Ryan Cohen donates $35 billion for eBay: new GameStop strategy
GameStop CEO Ryan Cohen has made an unprecedented decision: he asked the board of directors to withdraw the vote on his own compensation package, which could have reached an astronomical $35 billion if all KPIs were fully met. This is not an act of charity, but a clear strategic maneuver aimed at fully concentrating the company's resources on a potential acquisition of eBay.
The board of directors approved this compensation package back in January 2026, long before GameStop announced plans to acquire eBay. However, Cohen insisted on its withdrawal, and the company has already filed the corresponding notice with the SEC. The main conditions for the payout were GameStop's market capitalization reaching $100 billion and achieving a total EBITDA of $10 billion. By forgoing this money now, Cohen removes all potential questions about corporate governance ahead of the annual shareholders' meeting scheduled for July 7.
Cohen stated that the company must be "fully focused" on efficiency and the eBay deal. GameStop promises to announce new data this week, which will reveal the strategic rationale for the deal, financing details, and the management plan for the combined company. This is a critically important step, as eBay's board of directors has already called the initial offer of $125 per share "unconvincing and unattractive" and rejected it.
The conflict has moved into the public sphere: Cohen has openly criticized eBay's $2.4 billion marketing spend and pointed out the platform's inconvenience. In response, eBay blocked Cohen's trading profile in May. Nevertheless, Cohen sees the future of the combined company as a digital marketplace for trading gaming items, where in-game assets such as skins will become full-fledged goods with real value. To realize this ambitious idea, eBay's scale, its network of sellers, and its payment infrastructure are necessary.

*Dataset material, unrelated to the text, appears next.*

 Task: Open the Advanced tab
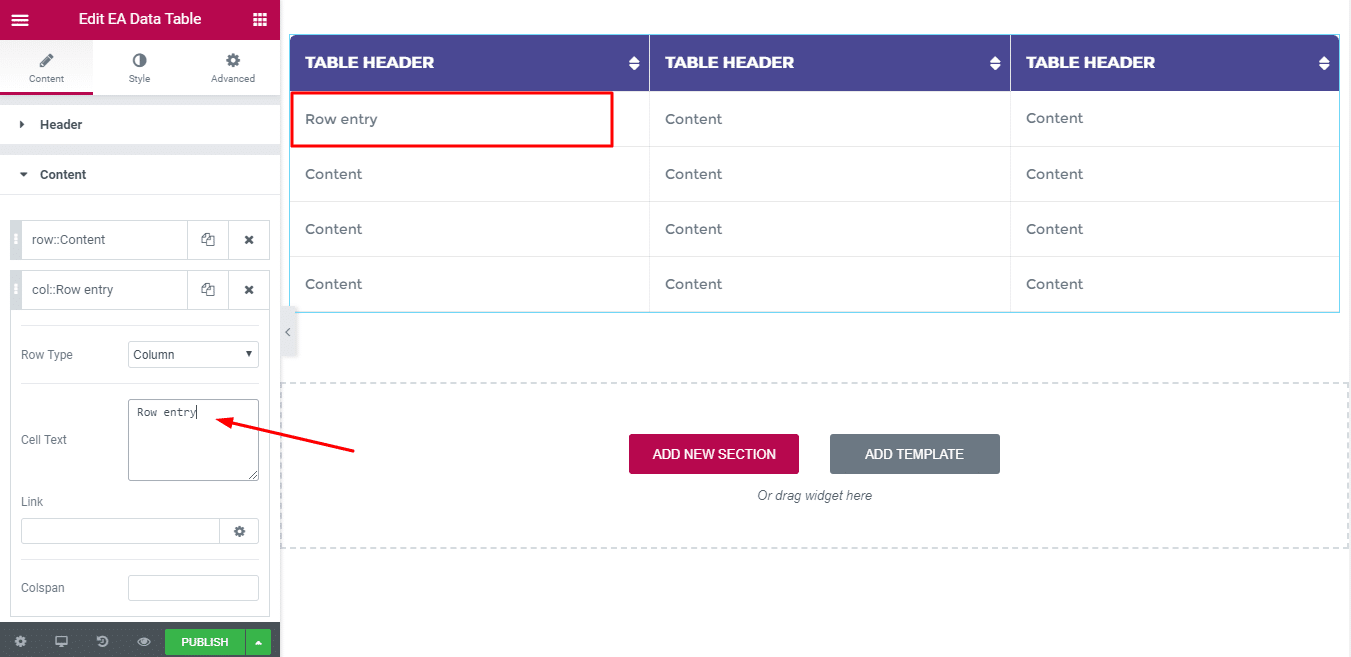[232, 67]
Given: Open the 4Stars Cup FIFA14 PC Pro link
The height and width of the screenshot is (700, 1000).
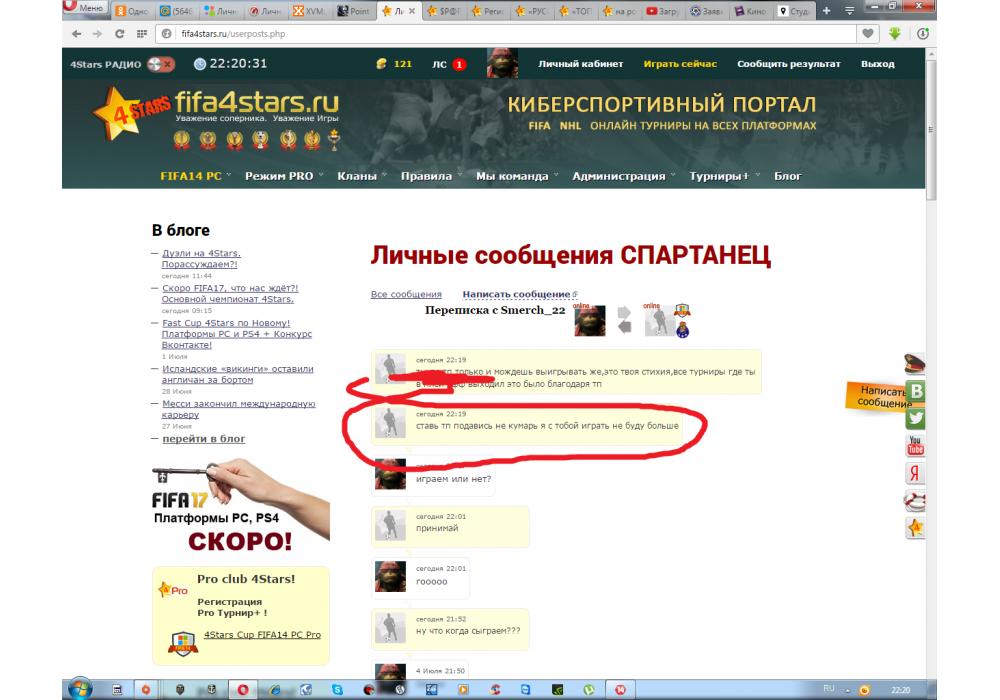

On Polymarket, the probability of the deal closing is estimated at only 14% — market participants largely do not believe that eBay's board of directors will sit down at the negotiating table. Meanwhile, GameStop (GMEX) shares are trading at $21.16, up 0.64% over the day.
My analysis: Cohen's rejection of $35 billion is a powerful signal to the market about his seriousness and willingness to see things through. However, Polymarket's skepticism shows that investors doubt GameStop's ability to overcome the resistance of eBay's board of directors. The presentation this week will be a decisive moment: if Cohen can convince shareholders of the synergy between the platforms, the chances of the deal will increase sharply. Otherwise, GameStop risks being left empty-handed with a tarnished reputation.